This document box, which has come direct from Scotland’s Blair Castle, seat of the Lairds of Blair, is extraordinary for its fine condition, the quality of the ebony inlay work of which the high point is a star motif in the centre of the lid, but most particularly for its size: it is massive.
At more than 70cm long it is perhaps the largest such box we have encountered. Nor have we found any published example that is larger.
It comprises a large box with a hinged lid, the lid with ebony edging and inlay. The use of ebony provides a pleasing contrast with the lighter-coloured teakwood, but is also practical as ebony is very hard and so highly suitable as a protective edging.
Brass domed knobs that cover the bolts further embellish the lid. Both sides of the box have brass carrying handles and there is a brass lock plate to the front.
The interior contains a small compartment for writing utensils.
The box is in very fine condition with no significant losses or repairs.
Senior officials of and merchants in the service of the Dutch East India Company (VOC) were required to routinely send written communications about trade, local political developments, culture and any other events or observations deemed potentially useful for the Company’s interests. And usually everything had to be copied three or four times (Veenendaal, 1985, p. 85). Accordingly, portable writing cabinets and boxes were much in demand in late seventeenth and eighteenth century Batavia, India and Sri Lanka. The more senior and official, the more reports and correspondence with which he was required to deal, so perhaps the unusually large size of this document box is meant to convey the owner’s particularly senior status. The owner’s status is also suggested by the use of a crown over the keyplate.
Blair Castle (see the last image) reputedly is the oldest continually inhabited mansion in Scotland. The Blair family traces its ancestry back to the reign of William the Conqueror. It was at this time that the Barony of Blair was awarded to a Norman knight Jean Francois, who became the first Laird of Blair – a Laird being a title specific to Scotland and being granted to the owner of a substantial and distinctive landed estate.
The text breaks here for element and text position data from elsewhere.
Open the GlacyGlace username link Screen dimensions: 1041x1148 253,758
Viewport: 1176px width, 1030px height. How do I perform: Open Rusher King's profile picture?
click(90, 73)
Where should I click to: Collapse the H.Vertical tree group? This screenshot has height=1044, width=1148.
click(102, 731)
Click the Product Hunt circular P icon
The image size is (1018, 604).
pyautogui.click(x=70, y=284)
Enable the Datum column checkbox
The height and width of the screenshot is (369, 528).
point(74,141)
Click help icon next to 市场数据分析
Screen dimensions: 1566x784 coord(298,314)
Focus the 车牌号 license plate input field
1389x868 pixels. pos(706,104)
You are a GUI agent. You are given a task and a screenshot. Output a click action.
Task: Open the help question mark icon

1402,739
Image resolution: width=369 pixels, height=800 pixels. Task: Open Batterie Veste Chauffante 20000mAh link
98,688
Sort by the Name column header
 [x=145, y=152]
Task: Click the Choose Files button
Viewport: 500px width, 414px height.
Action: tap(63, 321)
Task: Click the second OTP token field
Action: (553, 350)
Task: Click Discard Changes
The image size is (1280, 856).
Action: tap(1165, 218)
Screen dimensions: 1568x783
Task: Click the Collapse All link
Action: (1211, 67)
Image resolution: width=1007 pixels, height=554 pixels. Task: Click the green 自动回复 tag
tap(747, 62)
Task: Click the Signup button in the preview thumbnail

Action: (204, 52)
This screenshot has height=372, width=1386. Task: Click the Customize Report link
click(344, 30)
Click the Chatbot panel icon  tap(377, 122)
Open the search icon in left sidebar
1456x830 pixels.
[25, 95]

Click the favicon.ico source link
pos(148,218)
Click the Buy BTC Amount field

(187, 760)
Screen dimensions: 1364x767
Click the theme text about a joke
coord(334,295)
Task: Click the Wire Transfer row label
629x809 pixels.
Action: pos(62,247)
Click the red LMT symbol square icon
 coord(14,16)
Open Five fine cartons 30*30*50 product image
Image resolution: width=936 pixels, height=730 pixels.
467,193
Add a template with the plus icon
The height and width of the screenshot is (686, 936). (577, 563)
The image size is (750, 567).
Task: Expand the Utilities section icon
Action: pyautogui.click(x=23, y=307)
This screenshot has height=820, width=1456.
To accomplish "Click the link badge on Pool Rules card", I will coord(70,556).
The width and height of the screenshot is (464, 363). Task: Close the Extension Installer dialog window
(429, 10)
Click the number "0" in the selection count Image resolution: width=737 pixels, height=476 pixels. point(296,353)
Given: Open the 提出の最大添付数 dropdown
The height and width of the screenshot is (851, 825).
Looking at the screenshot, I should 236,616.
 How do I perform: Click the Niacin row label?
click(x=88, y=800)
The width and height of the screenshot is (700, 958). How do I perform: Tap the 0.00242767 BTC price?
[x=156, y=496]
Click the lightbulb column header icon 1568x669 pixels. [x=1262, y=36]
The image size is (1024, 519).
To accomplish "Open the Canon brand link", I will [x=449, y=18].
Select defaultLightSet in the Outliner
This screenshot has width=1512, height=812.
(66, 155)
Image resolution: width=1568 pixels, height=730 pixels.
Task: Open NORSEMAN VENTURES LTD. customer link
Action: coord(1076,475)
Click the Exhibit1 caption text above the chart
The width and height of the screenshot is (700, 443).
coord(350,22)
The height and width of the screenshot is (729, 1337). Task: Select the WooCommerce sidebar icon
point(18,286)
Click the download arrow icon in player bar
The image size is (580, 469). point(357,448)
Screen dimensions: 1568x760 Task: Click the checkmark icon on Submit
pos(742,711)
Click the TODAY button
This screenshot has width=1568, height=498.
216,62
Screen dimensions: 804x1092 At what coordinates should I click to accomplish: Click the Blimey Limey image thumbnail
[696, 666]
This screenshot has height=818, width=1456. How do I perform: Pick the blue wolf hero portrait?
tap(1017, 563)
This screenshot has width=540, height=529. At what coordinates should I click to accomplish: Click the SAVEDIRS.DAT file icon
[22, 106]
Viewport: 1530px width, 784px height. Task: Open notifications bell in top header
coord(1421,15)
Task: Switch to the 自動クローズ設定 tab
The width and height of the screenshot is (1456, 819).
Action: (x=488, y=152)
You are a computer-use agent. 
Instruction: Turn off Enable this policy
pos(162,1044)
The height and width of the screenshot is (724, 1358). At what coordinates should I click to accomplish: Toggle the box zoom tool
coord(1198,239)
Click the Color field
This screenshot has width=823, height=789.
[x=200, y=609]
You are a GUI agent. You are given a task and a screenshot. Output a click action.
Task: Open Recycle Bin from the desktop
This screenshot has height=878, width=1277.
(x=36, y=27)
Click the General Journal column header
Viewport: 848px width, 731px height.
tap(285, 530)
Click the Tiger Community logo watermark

A Laird ranks below a Baron and above an Esquire in the non-peerage table of precedence.
William Fordyce Blair, the 25th Laird (1805-1888) joined the Royal Navy at the age of fourteen and rose to the rank of Captain. He served for the First Anglo-Burmese War (1824-26) and later served in the South China Sea suppressing pirates. It is possible that the document box was acquired during this Laird’s time, if not before.
References
Jackson, A. & A. Jaffer, Encounters: The Meeting of Asia and Europe 1500-1800, V&A Publications, 2004.
Jaffer, A., Luxury Goods from India: The Art of the Indian Cabinet Maker, V&A Publications, 2002.
Tchakaloff, T.N. et al, La Route des Indes – Les Indes et L’Europe: Echanges Artistiques et Heritage Commun 1650-1850, Somagy Editions d’Art, 1998.
Veenendaal, J., Furniture from Indonesia, Sri Lanka and India During the Dutch Period, Foundation Volkenkundig Museum Nusantara, 1985.